Snow at Argenteuil
Claude Monet (French, 1840–1926)
54.6 x 73.7 cm (21 1/2 x 29 in.)
Medium or Technique
Oil on canvas
Not On View
Painted not far from his house in Argenteuil, and likely begun outdoors, this work demonstrates Monet’s interest in the changing effects of light and weather. Primed with a light-gray ground, the canvas can be seen through some of the thinly applied brushstrokes, while quick dabs of pigment and larger sweeps of color define the objects and the people. The path situates the viewer in the scene. The fence and meadow act as a framing device, so that like the pedestrians (and like the artist himself, as he painted) we can feel the cold, damp air and falling snow.

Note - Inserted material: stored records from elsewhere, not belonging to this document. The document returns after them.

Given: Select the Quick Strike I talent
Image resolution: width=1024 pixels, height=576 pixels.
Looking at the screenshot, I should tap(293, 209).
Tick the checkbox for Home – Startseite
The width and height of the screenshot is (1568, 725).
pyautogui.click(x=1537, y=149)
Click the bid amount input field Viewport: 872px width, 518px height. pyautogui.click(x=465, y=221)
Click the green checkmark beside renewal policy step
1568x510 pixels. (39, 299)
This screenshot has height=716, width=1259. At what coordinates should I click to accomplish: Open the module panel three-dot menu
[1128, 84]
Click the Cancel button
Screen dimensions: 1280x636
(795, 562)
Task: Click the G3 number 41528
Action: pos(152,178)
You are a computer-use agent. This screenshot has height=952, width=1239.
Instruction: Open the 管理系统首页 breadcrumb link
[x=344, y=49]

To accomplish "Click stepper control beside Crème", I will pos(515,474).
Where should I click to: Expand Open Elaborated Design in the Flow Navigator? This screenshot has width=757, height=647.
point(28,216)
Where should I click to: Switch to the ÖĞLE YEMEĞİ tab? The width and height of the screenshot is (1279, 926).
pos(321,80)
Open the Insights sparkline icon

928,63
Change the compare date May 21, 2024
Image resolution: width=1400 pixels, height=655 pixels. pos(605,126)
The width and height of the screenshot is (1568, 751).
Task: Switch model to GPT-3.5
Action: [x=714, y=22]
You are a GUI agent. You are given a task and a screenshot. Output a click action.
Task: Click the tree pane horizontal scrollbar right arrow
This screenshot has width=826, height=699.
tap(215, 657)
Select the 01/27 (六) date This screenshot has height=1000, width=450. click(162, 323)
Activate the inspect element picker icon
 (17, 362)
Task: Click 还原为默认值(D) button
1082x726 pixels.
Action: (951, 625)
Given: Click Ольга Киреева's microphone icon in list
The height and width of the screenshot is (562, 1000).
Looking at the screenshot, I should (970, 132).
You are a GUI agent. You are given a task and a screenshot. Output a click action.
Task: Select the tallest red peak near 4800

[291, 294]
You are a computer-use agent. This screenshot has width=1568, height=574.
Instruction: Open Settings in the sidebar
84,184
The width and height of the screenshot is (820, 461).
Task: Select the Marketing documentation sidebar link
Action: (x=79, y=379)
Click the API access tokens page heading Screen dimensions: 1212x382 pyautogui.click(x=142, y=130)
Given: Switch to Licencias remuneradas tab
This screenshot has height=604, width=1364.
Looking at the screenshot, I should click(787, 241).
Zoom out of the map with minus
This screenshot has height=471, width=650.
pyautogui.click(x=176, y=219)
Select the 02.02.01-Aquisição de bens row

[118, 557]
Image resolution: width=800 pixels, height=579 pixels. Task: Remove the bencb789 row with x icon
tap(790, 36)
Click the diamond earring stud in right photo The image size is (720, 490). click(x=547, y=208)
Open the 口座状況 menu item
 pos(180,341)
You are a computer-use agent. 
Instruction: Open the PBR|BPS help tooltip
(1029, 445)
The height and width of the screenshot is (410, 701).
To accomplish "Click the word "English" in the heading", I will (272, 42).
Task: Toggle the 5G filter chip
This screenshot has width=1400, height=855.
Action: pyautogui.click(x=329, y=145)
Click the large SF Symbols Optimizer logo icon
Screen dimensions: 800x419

Monet’s decision to depict a snowfall in progress, and not simply a winter scene of fallen snow, reflects the influence of Japanese Ukiyo-e prints.
Lower left: Claude Monet
April 29, 1890, sold by the artist to Durand-Ruel, Paris (stock no. 305) [see note 1]; July 4, 1890, sold by Durand-Ruel to Annette (Anna) Perkins Rogers (b. 1840 - d. 1920), Boston [see note 2]; 1921, bequest of Anna Perkins Rogers to the MFA. (Accession Date: July 7, 1921)
 According to a letter from Durand-Ruel, Paris, to the MFA (1962).  The letter from Durand-Ruel (see above, n. 1) gives the date of the painting's sale to "Mr. P. Rogers" as June 14, but a dated receipt in the MFA object file confirms that it was sold to Miss [Anna] P. Rogers on July 4, 1890.